A Comarca de Nova Mutum pertence à primeira entrância e jurisdiciona o município de Santa Rita do Trivelato. Atualmente possui pouco mais de 6.400 processos em tramitação e, desse total, pouco mais de 1000 estão no Juizado Especial Cível e Criminal, que julga litígios cíveis cujas penas culminem em até 40 salários mínimos e as penas criminais em menos de dois anos.

O juiz Gabriel da Silveira Matos é responsável pelos julgamentos dos processos. A Comarca conta ainda com um Batalhão da Polícia Militar, Batalhão do Corpo de Bombeiros, Delegacia, Cadeia Pública, Cartório Eleitoral (pertence a 7ª Zona Eleitoral - Diamantino) e também uma subseção (25ª) da Ordem dos Advogados do Brasil, com presidente local, em Nova Mutum. Em Santa Rita do Trivelato há um Posto Eleitoral, um Posto do Juizado Especial Cível e um Batalhão da Polícia Militar. 

Há uma Promotora de Justiça atuando exclusivamente na Comarca porém não há representante da Defensoria Pública. 

Nova Mutum

O município de Nova Mutum está localizado dentro da Bacia Amazônica, daí a diversidade de animais e plantas na região. A preservação do meio ambiente como um todo é assunto bastante debatido nas escolas, que buscam formar cidadãos com consciência ecológica. A produtividade da soja, principal grão cultivado, é em média de 54 sacas por hectare. O plantio ocorre entre os meses de setembro e dezembro e a colheita entre os meses de janeiro e maio. Segundo a Prefeitura Municipal, Nova Mutum colhe um total de 18.900.000 sacas de  soja. Parte  da produção é adquirida por multinacionais e destinada para o mercado externo, e outra parte abastece grandes indústrias de transformação na região sudeste do Brasil.
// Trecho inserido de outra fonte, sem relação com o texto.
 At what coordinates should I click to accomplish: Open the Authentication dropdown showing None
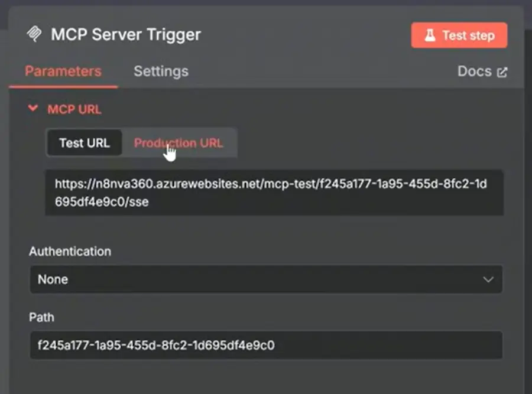pos(265,279)
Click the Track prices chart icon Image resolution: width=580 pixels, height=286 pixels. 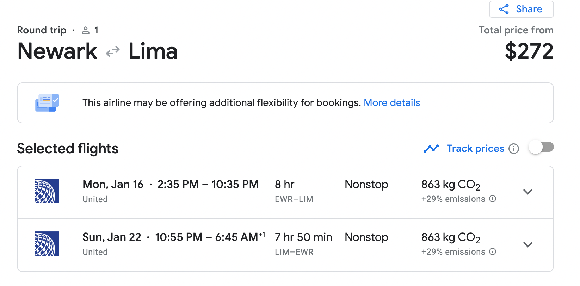pos(431,148)
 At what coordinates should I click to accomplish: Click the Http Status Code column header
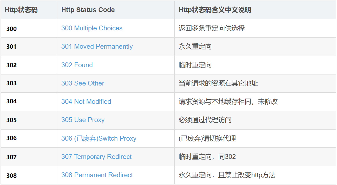pyautogui.click(x=88, y=10)
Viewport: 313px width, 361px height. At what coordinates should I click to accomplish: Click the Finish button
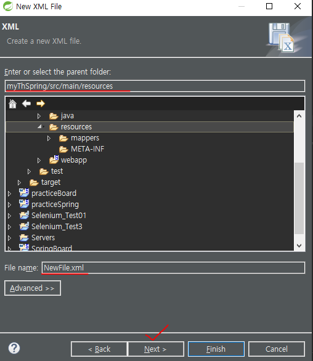(x=216, y=349)
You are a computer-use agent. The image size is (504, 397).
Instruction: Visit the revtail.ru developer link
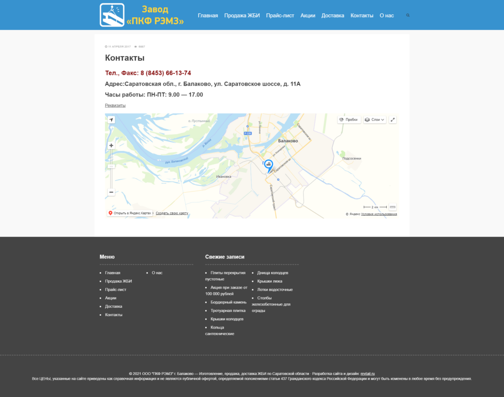point(368,374)
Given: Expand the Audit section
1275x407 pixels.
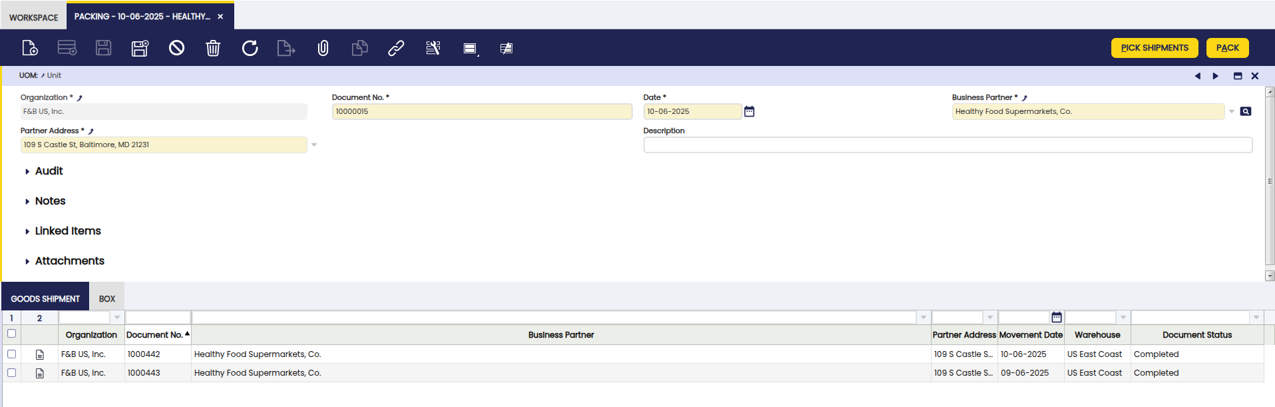Looking at the screenshot, I should [49, 171].
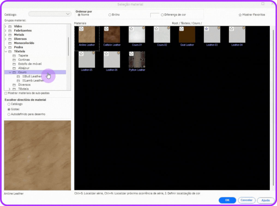
Task: Click the color difference swatch box
Action: [155, 15]
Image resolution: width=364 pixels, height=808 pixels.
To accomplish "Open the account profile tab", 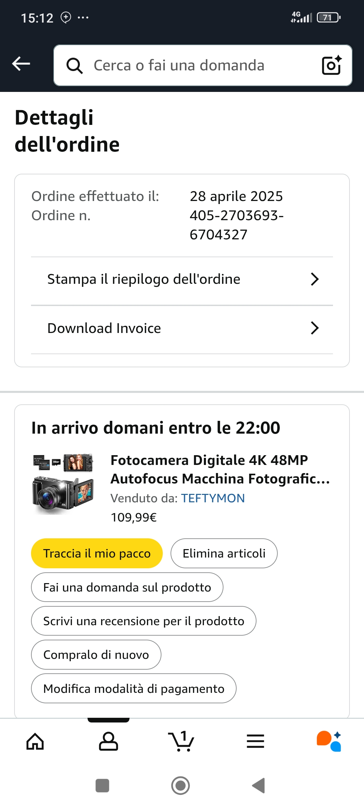I will pyautogui.click(x=108, y=741).

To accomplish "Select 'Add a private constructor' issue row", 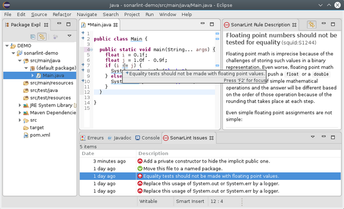I will (x=210, y=161).
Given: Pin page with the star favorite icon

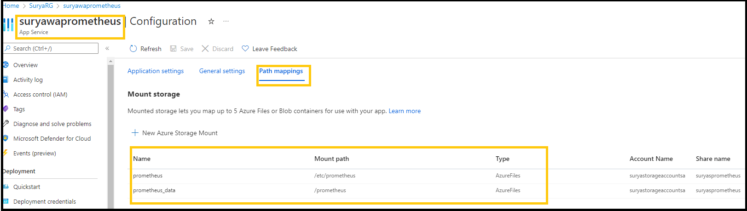Looking at the screenshot, I should (211, 21).
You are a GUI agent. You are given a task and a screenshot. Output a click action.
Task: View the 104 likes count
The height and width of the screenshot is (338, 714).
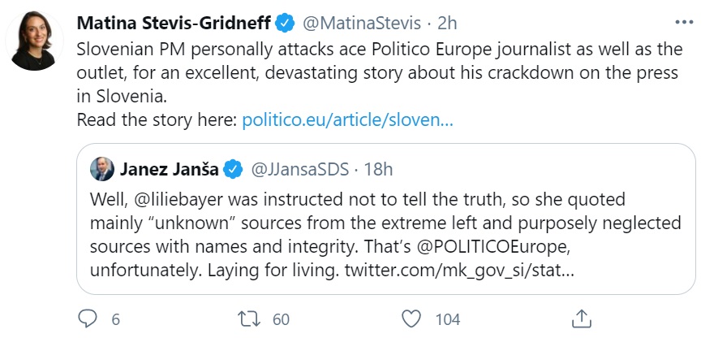[448, 319]
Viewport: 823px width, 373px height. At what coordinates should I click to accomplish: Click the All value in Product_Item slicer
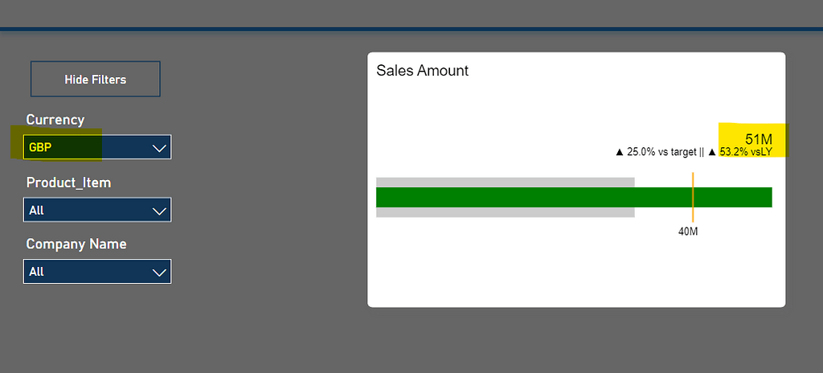coord(37,210)
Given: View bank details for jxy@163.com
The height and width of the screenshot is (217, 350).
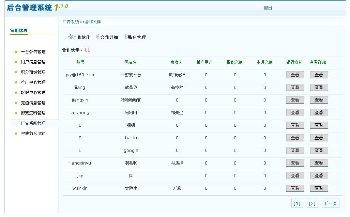Looking at the screenshot, I should pos(295,75).
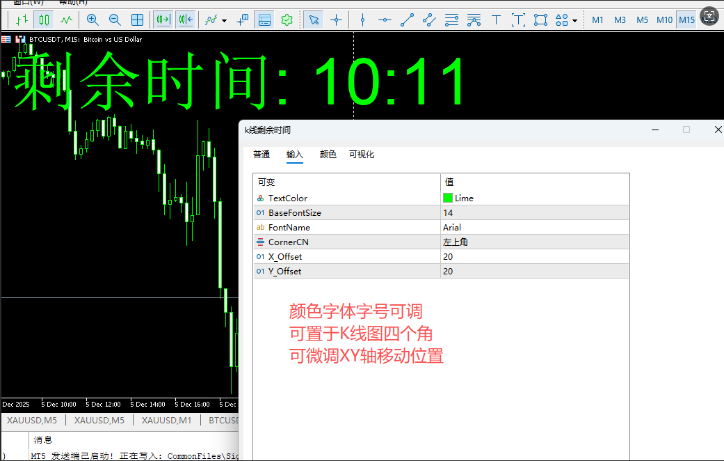724x461 pixels.
Task: Toggle chart shift from right edge
Action: pyautogui.click(x=186, y=19)
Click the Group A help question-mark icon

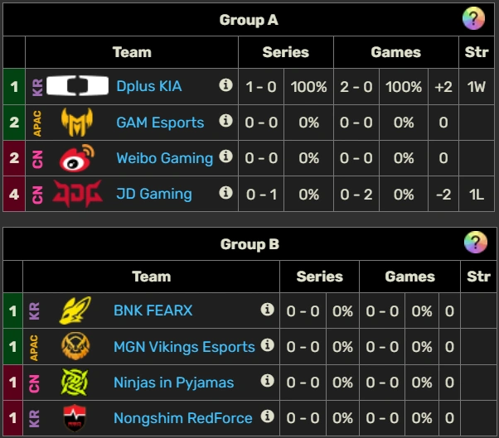[x=473, y=19]
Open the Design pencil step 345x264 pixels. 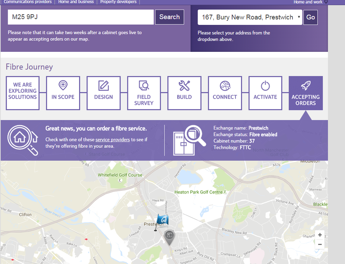point(103,93)
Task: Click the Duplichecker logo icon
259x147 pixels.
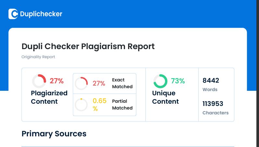Action: coord(13,14)
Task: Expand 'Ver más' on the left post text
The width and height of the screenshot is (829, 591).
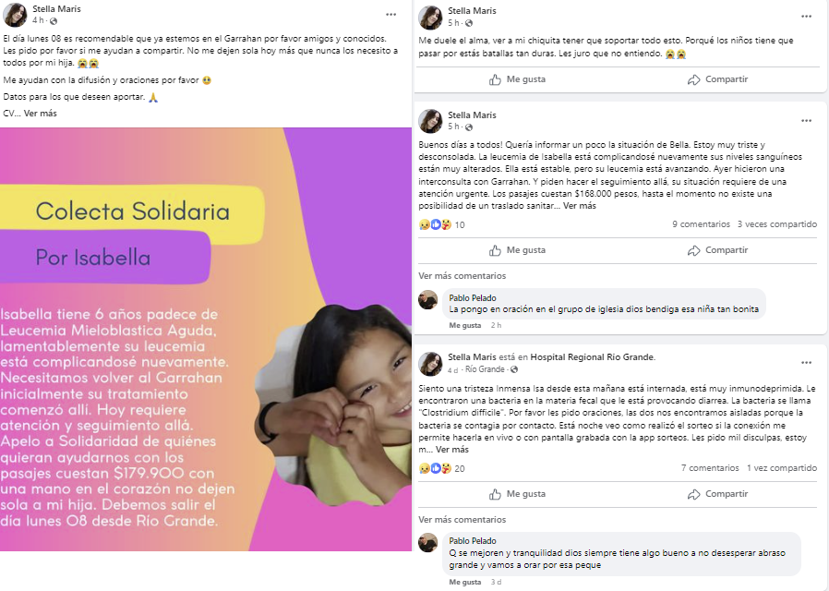Action: click(x=41, y=114)
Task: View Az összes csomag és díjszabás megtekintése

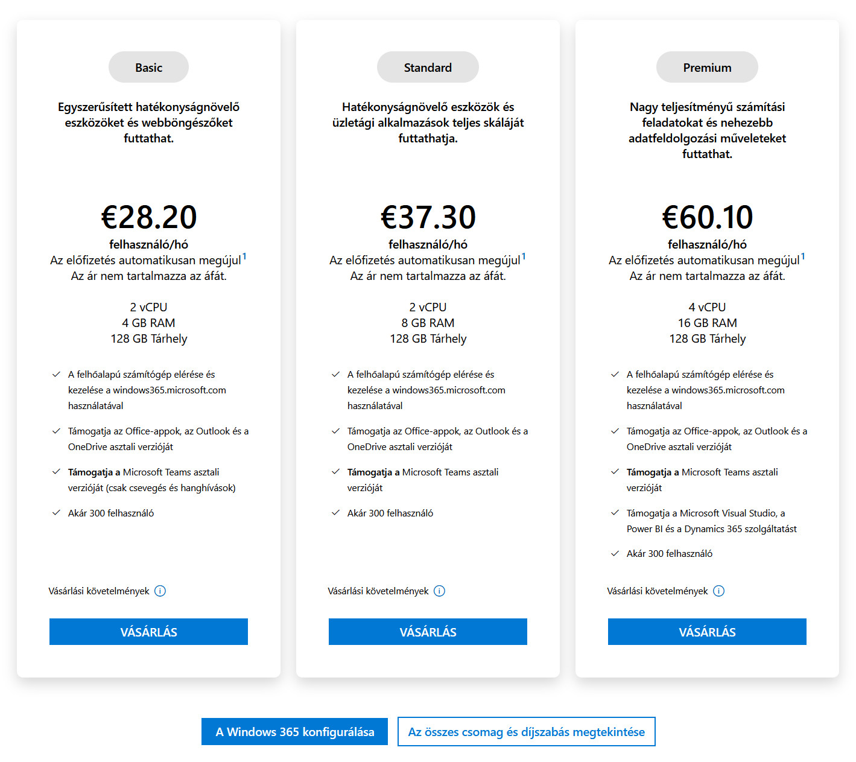Action: point(526,731)
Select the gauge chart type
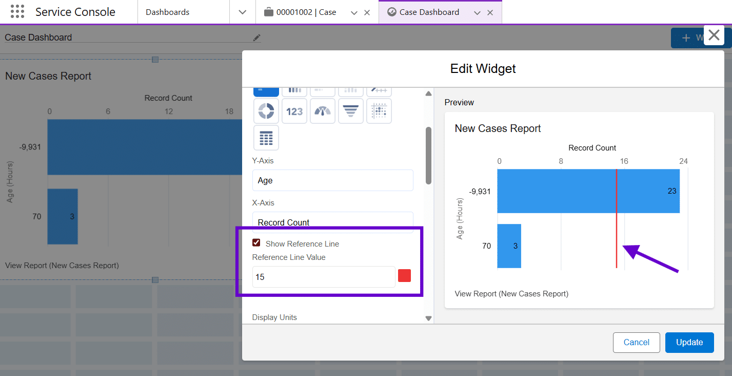732x376 pixels. [323, 111]
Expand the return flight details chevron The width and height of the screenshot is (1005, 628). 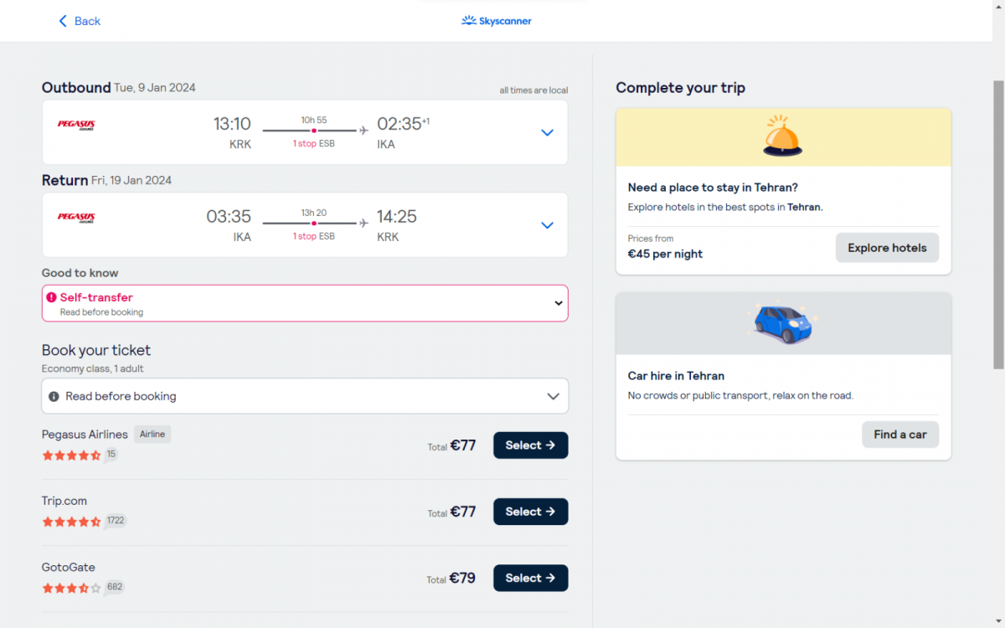547,225
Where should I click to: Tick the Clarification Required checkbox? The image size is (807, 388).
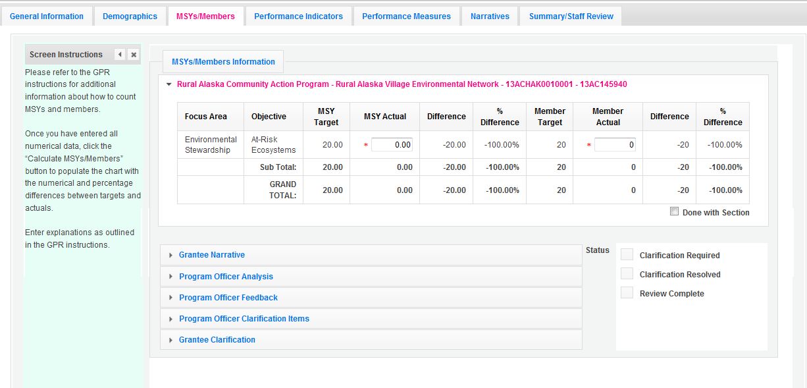coord(627,255)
O município foi criado em 1988, com terras desmembradas de Diamantino e Nobres. Parte das terras onde atualmente encontra-se a cidade era de Rachid Jaudy e chamava-se Irmandade (gleba). Em 1978, a gleba foi adquirida pelo paulista José Aparecido Ribeiro, ganhou o nome de Mutum, originado da ave facilmente encontrada na região.

Na gleba foi instalada a Colonizadora que tinha o mesmo nome da cidade. Foram também construídas dez residências, uma escola, um centro comunitário, posto de saúde com ambulatório e alojamento para abrigar os compradores de terras, que chegavam. Após crise de administração entre a população e a Colonizadora, os moradores optaram pelo nome Nova Mutum, significando que o progresso escapava às mãos da Colonizadora.